REST powers much of the modern web. Social media platforms, SaaS applications, cloud services like IaaS, PaaS, and microservices architectures often expose RESTful APIs. Its design encourages clear separation of concerns: the server manages resources, while the client handles presentation and state transitions.
Consider a developer building a dashboard that aggregates user data from multiple services. By leveraging REST APIs, they can fetch JSON representations from different servers, combine the data, and display a unified interface — all without needing specialized protocols or complex bindings.
While REST is widely used, alternatives like GraphQL or gRPC exist, offering different trade-offs in flexibility and efficiency. Nevertheless, REST remains a cornerstone of web architecture, emphasizing simplicity, statelessness, and universal compatibility through standardized HTTP mechanisms.
DELETE
/dɪ-ˈliːt/
n. “Gone. No take-backs.”
DELETE is an HTTP request method used to remove a resource from a server. When a client issues a DELETE request to a specific URI, the server is instructed to permanently remove that resource, or at least mark it as deleted depending on implementation. Unlike PATCH or PUT, which modify resources, DELETE is purely destructive — its purpose is removal.
For example, sending a DELETE request to /users/123 would instruct the server to remove the user with ID 123 from its database.
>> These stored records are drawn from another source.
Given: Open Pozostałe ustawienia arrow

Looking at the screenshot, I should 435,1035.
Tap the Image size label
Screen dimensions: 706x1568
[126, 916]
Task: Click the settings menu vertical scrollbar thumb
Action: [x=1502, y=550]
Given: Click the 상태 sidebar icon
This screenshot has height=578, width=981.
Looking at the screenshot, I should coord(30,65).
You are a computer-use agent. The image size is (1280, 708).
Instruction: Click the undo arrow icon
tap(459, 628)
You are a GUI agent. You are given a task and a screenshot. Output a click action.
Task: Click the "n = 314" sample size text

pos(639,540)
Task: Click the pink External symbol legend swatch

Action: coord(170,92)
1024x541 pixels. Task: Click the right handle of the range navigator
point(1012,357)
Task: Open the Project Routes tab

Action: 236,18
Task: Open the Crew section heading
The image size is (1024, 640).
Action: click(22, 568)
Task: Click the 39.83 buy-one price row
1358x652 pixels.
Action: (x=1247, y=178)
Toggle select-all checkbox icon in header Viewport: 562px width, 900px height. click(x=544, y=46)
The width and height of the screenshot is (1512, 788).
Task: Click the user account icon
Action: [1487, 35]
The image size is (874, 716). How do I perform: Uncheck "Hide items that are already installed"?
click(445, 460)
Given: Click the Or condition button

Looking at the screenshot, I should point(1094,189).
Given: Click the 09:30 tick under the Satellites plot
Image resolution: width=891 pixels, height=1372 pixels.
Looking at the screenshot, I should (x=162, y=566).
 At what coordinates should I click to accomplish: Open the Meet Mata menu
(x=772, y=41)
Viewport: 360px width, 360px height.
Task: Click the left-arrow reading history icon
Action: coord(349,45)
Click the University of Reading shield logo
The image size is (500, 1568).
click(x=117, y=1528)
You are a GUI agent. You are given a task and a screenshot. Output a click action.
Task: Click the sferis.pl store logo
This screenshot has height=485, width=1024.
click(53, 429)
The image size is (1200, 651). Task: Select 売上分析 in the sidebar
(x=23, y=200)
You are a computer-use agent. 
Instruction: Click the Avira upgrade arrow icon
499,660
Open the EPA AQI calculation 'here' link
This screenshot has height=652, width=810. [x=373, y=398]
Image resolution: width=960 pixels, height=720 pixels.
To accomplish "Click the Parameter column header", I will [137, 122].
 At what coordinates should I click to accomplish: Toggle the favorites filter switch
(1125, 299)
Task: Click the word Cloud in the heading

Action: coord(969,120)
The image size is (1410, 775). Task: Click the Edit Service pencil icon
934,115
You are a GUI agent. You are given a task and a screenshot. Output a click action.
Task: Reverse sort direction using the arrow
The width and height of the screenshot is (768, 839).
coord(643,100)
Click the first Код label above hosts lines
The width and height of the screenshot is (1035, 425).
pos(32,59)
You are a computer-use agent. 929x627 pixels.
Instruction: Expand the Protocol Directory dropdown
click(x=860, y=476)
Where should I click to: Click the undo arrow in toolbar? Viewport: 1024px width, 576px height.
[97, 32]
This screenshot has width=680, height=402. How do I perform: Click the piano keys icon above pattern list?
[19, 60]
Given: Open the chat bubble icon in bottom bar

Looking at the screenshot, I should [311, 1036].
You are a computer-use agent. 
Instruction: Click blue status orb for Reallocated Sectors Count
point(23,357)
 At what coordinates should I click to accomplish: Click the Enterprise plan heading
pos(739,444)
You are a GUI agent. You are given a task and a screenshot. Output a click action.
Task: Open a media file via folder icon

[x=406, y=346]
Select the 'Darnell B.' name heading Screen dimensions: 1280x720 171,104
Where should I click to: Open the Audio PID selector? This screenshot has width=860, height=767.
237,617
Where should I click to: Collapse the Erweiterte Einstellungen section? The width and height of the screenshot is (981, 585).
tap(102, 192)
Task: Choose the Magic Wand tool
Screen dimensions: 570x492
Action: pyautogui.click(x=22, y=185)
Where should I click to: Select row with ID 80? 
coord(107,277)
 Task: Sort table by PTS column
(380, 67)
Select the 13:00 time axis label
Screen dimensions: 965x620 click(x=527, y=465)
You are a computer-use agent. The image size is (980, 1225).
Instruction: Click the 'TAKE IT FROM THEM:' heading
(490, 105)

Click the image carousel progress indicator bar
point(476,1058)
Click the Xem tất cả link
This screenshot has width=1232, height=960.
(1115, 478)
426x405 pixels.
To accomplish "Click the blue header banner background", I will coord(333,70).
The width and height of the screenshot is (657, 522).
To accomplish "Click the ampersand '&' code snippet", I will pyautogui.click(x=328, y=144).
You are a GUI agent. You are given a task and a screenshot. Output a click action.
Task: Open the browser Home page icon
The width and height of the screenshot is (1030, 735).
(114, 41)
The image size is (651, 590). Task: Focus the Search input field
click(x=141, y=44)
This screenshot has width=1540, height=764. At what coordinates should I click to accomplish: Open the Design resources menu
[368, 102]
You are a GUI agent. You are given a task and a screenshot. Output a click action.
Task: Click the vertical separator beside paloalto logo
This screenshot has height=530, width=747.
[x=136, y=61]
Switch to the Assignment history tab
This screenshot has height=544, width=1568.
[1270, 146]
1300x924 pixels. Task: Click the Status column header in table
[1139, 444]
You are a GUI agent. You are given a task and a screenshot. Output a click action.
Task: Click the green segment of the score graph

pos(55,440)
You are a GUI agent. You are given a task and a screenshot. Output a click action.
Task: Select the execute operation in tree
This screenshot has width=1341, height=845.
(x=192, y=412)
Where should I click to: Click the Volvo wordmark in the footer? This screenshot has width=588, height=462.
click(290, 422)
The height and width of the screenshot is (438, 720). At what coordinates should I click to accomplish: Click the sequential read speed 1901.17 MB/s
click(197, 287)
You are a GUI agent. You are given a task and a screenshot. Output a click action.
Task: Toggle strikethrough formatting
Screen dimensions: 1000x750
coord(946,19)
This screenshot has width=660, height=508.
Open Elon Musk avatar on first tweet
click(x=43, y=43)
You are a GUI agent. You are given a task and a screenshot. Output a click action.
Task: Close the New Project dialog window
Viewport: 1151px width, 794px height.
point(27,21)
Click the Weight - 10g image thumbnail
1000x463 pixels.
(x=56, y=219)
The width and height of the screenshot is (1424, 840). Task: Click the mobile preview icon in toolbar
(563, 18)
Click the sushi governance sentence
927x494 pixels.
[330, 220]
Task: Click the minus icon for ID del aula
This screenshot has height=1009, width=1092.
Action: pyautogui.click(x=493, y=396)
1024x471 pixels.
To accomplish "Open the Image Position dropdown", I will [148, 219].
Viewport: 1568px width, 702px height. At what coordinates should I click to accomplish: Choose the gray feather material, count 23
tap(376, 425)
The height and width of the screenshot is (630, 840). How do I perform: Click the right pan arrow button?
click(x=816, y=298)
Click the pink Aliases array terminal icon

The operation should be idempotent: sending the same DELETE request multiple times should have the same effect as sending it once, meaning that after the first deletion, subsequent requests typically result in a 404 Not Found or equivalent response.
In RESTful APIs, DELETE is used alongside GET, POST, PUT, and PATCH to provide full CRUD (Create, Read, Update, Delete) capabilities. Its idempotency is a key design principle: clients can retry DELETE safely without risking duplicate deletions.
Security considerations are critical when implementing DELETE. Servers must ensure that the client is authenticated and authorized to delete the resource. Logging deletions, requiring confirmation, or using soft deletes (marking a resource as inactive rather than removing it entirely) are common strategies to prevent accidental data loss.
In practical use, DELETE enables administrators to manage resources, clean up outdated data, or remove sensitive information. For instance, a SaaS platform may allow users to delete their accounts, or an application may remove obsolete entries from a database. When combined with TLS encryption, DELETE requests can be securely transmitted over the network.
Overall, DELETE is a fundamental web method for removal operations. While simple in concept, proper implementation ensures consistency, prevents unintended data loss, and maintains the integrity of modern APIs and web applications.
PATCH
/pætʃ/
n. “Fix it, tweak it, change just what’s needed.”
PATCH is an HTTP request method used to apply partial modifications to a resource on a server. Unlike PUT, which replaces the entire resource, PATCH allows clients to send only the fields or sections that need updating. This makes PATCH ideal for efficient updates where only a small portion of a resource has changed.
For example, if a user profile exists at /users/123 and only the email address needs to be updated, a PATCH request can include just the new email field rather than sending the entire profile data. This reduces bandwidth usage and lowers the risk of accidentally overwriting unrelated fields.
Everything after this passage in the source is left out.